Помню, я очень не хотел её делать. Сам вид синей наколки на руке, какой бы она не была, мне казался ужасным. Как бы ни был одет человек, чтобы он ни говорил и как бы себя не вёл, маленькая синяя наколка на руке обязательно перетянет и намекнёт на неведомое, а скорее всего, глупое, а то и страшное, прошлое. Сама мысль о несмываемом рисунке, впаянном и всосавшимся в мою кожу, пугал меня. Но уговорили, убедили, настояли, и наколка засинела на запястье левой руки. Мне тогда было двадцать лет. Я служил моряком.
Моим старшиной на корабле был Лёша Милёв. Он был старше меня на три года, а в том возрасте это существенная разница. Лёша был настоящий моряк. И очень соответствовал своей фамилии. Родился и вырос он в городе Находка. Там он закончил какое-то училище и до службы работал на судоремонтном заводе. Вся жизнь его была связана с морем, он его видел, нюхал, слышал и знал с рождения. Морская служба давалась ему легко и просто. Лёша был очень добрый парень. Очень наивный в своих представлениях о большей части жизненный проявлений, о сложностях человеческих отношений и об устройстве мира в целом. Но он знал море, моряков и корабли.

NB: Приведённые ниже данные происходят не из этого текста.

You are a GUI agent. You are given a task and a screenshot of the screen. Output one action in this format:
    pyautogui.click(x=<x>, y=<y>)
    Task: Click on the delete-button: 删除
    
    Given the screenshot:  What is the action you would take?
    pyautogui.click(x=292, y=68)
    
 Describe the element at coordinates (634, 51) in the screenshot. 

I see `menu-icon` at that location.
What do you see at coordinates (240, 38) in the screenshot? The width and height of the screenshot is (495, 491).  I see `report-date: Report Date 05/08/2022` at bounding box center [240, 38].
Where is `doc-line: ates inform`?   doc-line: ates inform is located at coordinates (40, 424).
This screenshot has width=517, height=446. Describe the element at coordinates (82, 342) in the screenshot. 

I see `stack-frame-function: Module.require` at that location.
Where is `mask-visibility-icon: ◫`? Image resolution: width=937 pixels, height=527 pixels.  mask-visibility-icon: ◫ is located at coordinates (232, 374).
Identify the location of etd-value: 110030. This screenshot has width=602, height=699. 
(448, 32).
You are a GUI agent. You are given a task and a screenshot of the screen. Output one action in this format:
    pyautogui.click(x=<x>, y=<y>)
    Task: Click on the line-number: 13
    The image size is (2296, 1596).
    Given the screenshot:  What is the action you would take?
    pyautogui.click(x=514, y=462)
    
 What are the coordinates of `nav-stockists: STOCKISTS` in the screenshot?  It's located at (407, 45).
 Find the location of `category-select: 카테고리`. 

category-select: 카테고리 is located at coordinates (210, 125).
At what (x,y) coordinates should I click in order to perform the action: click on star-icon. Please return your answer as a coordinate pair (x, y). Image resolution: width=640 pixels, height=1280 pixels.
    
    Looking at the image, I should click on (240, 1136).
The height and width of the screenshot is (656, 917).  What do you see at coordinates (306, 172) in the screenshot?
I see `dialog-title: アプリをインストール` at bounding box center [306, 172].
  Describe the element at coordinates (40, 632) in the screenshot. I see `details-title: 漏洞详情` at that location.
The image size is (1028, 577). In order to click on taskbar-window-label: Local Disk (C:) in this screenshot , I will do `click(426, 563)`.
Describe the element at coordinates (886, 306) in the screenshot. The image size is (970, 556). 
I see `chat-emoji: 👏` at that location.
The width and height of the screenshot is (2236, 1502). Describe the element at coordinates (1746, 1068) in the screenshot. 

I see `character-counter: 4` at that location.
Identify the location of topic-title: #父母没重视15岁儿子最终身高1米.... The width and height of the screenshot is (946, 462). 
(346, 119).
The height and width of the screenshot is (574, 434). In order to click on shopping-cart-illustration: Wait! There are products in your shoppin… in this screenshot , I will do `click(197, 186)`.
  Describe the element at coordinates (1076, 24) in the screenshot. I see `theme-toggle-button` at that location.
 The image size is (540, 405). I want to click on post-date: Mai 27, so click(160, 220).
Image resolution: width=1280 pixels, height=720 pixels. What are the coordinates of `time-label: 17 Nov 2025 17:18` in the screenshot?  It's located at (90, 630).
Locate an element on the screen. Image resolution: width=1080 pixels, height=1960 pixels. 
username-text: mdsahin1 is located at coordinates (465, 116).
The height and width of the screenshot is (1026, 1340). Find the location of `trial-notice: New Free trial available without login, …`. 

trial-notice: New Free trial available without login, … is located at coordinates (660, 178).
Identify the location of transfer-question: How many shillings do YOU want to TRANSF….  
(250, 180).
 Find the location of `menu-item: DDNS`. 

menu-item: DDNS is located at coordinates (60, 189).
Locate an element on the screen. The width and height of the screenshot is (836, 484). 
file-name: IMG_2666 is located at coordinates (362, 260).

И если чего-то он в этой сфере не знал, то догадывался обо всём.
Он относился ко мне лучше всех. Он сочувствовал мне. Сколько бы я не объяснял ему, чем я занимался в университете и что изучал на филологическом факультете, он всё равно не мог понять, как можно заниматься таким скучным, сложным и совершенно не имеющим никакого отношения к понятной ему жизни делом, как изучение того, что я изучал до службы. Он слушал меня сочувственно. Он видел, что мне нравилось то, о чём я говорил, и от этого он жалел меня ещё сильнее.
Самым удивительным и редким в моём старшине Лёше Милёве было то, что служба на корабле была для него лёгкой и даже приятной, но он догадывался, что кому-то она может быть тяжёлой и суровой. (Мне, в частности). Я редко встречал такое качество в людях. Он не вдавался в подробности моих переживаний. Он просто помогал и сочувствовал мне. Не заботился. Сочувствовал и помогал.
Вот он-то и уговорил меня наколоть якорь на руку. Если бы кто другой пытался уговорить, никакого якоря у меня на руке не появилось бы. Но Лёша уговорил. У него самого не левом запястье был здоровенный якорь. Руки у него были вдвое больше и много сильнее моих, и якорь соответственно.
— Ты должен наколоть себе якорь, — каждый день грустно, но настойчиво повторял Лёша, глядя то на мою девственную левую руку, то мне в глаза. — Каждый моряк должен иметь якорь на левой руке. На левой, потому что от сердца.